[start Provided information]

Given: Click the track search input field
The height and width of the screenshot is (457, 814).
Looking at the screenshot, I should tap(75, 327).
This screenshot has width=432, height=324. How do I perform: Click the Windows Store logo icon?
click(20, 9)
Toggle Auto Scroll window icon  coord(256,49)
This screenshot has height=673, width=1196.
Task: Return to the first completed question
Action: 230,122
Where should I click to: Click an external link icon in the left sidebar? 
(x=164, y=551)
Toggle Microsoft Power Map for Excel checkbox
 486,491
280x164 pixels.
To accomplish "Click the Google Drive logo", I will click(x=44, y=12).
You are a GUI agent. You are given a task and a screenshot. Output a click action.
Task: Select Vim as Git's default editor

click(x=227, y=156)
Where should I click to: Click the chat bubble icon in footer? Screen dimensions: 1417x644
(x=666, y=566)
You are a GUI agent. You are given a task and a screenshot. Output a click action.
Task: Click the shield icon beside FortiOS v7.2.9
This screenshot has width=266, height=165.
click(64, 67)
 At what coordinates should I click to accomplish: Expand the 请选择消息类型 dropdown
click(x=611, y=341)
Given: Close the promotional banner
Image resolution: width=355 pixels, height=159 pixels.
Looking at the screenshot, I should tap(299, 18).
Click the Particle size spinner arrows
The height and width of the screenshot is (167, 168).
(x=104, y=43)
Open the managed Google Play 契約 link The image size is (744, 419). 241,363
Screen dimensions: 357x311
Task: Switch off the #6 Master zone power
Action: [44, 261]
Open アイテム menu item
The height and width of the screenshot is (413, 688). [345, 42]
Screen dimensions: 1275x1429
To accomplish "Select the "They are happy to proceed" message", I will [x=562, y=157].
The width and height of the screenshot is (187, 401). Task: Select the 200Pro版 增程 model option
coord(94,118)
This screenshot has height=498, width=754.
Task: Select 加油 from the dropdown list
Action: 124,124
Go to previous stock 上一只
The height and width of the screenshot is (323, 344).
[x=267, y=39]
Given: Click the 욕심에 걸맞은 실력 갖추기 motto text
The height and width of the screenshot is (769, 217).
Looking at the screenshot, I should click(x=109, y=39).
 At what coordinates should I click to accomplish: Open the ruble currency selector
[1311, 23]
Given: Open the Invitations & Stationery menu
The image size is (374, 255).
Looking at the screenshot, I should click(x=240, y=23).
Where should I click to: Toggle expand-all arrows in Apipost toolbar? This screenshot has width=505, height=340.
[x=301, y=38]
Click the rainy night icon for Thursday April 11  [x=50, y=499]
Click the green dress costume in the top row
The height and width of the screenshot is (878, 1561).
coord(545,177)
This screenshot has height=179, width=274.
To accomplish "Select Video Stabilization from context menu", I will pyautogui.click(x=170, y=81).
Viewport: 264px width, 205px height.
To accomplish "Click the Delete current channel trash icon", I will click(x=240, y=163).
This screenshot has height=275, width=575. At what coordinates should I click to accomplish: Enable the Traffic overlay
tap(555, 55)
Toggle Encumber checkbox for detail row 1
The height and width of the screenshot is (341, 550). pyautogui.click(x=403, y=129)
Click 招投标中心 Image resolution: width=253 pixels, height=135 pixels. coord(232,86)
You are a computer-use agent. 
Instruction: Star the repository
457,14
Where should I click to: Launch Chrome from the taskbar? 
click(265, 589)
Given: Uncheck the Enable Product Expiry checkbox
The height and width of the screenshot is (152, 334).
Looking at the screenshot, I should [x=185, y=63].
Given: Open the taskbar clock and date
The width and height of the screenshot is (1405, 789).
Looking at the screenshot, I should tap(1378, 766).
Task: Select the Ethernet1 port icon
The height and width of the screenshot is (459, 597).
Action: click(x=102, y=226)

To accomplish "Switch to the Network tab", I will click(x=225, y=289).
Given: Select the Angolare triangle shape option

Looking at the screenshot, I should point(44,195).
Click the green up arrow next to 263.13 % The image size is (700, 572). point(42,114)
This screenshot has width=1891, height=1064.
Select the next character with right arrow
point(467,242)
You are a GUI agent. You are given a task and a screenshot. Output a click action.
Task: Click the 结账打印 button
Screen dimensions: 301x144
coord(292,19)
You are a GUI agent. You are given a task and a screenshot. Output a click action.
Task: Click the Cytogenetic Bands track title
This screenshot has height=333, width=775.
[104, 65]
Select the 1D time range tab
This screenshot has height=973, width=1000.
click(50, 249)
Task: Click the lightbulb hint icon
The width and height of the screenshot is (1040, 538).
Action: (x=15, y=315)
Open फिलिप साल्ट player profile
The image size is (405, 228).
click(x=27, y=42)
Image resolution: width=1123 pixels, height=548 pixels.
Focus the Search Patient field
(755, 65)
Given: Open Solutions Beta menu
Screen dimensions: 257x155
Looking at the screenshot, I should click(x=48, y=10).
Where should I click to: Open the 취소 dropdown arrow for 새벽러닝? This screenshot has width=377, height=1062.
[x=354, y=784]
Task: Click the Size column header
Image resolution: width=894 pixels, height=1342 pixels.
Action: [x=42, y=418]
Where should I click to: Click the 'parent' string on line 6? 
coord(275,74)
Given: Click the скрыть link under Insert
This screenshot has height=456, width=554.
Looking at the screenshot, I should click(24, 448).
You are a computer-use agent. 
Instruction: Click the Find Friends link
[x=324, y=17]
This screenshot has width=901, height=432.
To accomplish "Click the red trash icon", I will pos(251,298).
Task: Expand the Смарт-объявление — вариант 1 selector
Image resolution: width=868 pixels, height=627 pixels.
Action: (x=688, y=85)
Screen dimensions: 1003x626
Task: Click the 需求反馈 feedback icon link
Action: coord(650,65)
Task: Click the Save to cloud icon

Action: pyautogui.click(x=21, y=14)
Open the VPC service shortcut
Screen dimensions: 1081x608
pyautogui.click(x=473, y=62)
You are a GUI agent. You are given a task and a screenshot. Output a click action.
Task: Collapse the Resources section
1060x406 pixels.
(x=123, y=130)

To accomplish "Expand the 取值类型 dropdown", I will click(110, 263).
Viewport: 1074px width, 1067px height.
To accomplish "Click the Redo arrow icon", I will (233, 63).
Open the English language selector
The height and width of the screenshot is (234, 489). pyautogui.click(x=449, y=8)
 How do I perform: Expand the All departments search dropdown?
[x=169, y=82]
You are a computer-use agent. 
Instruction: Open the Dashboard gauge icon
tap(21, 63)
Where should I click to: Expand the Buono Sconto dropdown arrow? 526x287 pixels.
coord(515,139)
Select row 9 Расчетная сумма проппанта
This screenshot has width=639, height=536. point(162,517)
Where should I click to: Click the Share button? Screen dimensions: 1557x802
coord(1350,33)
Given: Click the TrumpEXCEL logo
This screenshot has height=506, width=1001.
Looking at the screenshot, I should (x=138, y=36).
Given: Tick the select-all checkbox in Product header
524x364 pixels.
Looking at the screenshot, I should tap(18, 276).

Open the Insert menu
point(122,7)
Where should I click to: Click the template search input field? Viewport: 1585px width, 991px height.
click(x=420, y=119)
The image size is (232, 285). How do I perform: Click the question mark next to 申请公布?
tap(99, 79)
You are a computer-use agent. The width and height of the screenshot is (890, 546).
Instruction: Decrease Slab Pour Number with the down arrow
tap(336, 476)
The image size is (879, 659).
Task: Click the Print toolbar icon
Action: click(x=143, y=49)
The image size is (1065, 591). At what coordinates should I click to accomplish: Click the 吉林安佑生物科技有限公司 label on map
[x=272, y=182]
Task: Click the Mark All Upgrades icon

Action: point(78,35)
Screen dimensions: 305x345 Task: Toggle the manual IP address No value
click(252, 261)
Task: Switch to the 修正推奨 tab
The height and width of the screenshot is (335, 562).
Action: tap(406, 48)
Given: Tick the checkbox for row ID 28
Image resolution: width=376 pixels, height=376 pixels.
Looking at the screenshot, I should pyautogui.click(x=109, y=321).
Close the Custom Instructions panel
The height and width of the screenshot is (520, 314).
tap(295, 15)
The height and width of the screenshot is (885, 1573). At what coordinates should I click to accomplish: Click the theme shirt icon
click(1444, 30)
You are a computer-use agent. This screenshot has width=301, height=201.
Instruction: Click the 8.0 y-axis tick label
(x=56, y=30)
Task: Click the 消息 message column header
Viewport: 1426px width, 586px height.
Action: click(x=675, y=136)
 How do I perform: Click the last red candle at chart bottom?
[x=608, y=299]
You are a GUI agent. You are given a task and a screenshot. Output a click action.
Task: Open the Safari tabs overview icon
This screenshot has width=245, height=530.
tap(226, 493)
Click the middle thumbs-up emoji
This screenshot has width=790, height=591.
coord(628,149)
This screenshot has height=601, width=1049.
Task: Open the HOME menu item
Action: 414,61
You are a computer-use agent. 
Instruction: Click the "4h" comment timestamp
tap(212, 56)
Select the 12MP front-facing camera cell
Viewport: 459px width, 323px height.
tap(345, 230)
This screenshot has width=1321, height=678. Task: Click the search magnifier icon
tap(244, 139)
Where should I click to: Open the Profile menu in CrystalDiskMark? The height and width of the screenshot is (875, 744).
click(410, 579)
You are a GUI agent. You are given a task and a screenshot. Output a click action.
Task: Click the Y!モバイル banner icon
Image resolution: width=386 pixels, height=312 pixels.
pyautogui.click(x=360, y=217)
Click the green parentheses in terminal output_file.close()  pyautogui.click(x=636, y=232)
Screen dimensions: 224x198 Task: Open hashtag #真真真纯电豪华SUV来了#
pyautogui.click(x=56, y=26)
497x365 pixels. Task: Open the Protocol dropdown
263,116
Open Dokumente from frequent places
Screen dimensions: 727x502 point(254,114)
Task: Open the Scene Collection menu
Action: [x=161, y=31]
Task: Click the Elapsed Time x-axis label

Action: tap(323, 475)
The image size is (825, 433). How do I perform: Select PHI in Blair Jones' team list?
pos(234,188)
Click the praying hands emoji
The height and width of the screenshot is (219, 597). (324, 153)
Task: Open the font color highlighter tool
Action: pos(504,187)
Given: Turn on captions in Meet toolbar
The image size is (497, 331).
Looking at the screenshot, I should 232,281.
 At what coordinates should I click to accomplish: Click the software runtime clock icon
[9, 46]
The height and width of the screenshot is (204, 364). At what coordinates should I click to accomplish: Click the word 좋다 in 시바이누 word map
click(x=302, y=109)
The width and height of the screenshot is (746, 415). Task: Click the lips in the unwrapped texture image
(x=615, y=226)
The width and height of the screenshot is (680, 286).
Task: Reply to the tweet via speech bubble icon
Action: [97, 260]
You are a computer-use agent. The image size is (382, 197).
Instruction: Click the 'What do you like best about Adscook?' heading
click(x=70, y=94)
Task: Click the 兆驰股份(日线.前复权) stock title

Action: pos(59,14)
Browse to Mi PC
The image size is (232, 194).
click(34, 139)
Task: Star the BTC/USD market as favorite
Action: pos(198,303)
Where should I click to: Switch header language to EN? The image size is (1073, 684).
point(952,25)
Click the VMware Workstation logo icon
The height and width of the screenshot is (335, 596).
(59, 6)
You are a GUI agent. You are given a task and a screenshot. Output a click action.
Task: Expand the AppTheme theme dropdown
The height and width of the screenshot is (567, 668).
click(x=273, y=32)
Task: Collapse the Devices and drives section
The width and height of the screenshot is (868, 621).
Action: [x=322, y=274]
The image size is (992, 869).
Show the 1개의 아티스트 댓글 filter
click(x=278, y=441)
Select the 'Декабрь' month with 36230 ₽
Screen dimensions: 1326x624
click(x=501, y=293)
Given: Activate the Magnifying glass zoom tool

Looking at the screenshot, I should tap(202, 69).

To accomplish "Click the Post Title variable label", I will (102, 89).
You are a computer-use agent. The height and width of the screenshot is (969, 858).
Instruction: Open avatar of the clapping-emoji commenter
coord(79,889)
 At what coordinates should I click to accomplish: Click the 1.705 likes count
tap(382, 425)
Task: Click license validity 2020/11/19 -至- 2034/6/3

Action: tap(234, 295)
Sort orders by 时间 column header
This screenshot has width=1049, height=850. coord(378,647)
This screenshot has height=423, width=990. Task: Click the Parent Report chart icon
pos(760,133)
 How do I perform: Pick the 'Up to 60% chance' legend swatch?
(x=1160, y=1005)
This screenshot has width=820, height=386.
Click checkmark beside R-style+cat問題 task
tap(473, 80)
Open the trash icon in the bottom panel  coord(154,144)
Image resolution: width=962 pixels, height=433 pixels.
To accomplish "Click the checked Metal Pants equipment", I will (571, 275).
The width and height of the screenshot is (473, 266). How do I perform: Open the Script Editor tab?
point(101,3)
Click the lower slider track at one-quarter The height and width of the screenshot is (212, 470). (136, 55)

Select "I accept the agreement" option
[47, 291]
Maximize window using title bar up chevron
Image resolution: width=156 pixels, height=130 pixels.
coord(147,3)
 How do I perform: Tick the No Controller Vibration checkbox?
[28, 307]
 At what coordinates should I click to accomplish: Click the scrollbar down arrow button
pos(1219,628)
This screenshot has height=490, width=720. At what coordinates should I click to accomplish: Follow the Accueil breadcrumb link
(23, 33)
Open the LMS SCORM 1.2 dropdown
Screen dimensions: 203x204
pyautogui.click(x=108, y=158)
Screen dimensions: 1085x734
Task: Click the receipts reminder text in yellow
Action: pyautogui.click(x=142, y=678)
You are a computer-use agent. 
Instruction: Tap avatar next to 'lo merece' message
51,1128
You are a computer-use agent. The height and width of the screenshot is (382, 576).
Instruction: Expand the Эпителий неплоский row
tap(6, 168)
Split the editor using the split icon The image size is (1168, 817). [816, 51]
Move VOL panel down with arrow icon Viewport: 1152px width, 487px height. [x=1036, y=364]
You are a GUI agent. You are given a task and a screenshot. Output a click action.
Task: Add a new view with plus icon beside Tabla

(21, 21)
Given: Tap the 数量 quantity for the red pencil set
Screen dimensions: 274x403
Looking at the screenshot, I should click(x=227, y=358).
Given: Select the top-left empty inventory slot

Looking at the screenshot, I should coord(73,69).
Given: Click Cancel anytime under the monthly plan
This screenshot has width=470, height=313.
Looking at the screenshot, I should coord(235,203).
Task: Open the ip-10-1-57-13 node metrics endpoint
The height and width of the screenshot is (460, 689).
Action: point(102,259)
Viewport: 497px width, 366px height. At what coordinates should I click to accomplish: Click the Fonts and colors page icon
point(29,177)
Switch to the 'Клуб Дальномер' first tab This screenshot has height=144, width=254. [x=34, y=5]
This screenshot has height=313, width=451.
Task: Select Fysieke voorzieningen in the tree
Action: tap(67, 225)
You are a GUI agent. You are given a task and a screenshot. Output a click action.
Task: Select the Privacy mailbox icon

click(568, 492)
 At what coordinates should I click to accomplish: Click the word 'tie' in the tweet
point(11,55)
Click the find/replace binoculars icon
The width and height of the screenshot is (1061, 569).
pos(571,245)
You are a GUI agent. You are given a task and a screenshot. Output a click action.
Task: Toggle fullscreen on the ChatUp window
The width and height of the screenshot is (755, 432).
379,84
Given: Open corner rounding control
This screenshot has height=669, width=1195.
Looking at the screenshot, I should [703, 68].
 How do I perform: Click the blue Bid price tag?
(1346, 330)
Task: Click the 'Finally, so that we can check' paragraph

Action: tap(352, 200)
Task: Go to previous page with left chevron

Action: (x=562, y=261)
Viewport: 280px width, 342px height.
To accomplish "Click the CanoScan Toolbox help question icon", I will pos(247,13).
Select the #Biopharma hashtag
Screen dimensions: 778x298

[end Provided information]

Given instruction:
Recast the material, from its first line through the line containing "will click(x=44, y=12).", as a JSON list of strings with one string per line and no blank lines.

Final result:
[
  "Given: Click the track search input field",
  "The height and width of the screenshot is (457, 814).",
  "Looking at the screenshot, I should tap(75, 327).",
  "This screenshot has width=432, height=324. How do I perform: Click the Windows Store logo icon?",
  "click(20, 9)",
  "Toggle Auto Scroll window icon  coord(256,49)",
  "This screenshot has height=673, width=1196.",
  "Task: Return to the first completed question",
  "Action: 230,122",
  "Where should I click to: Click an external link icon in the left sidebar? ",
  "(x=164, y=551)",
  "Toggle Microsoft Power Map for Excel checkbox",
  " 486,491",
  "280x164 pixels.",
  "To accomplish \"Click the Google Drive logo\", I will click(x=44, y=12)."
]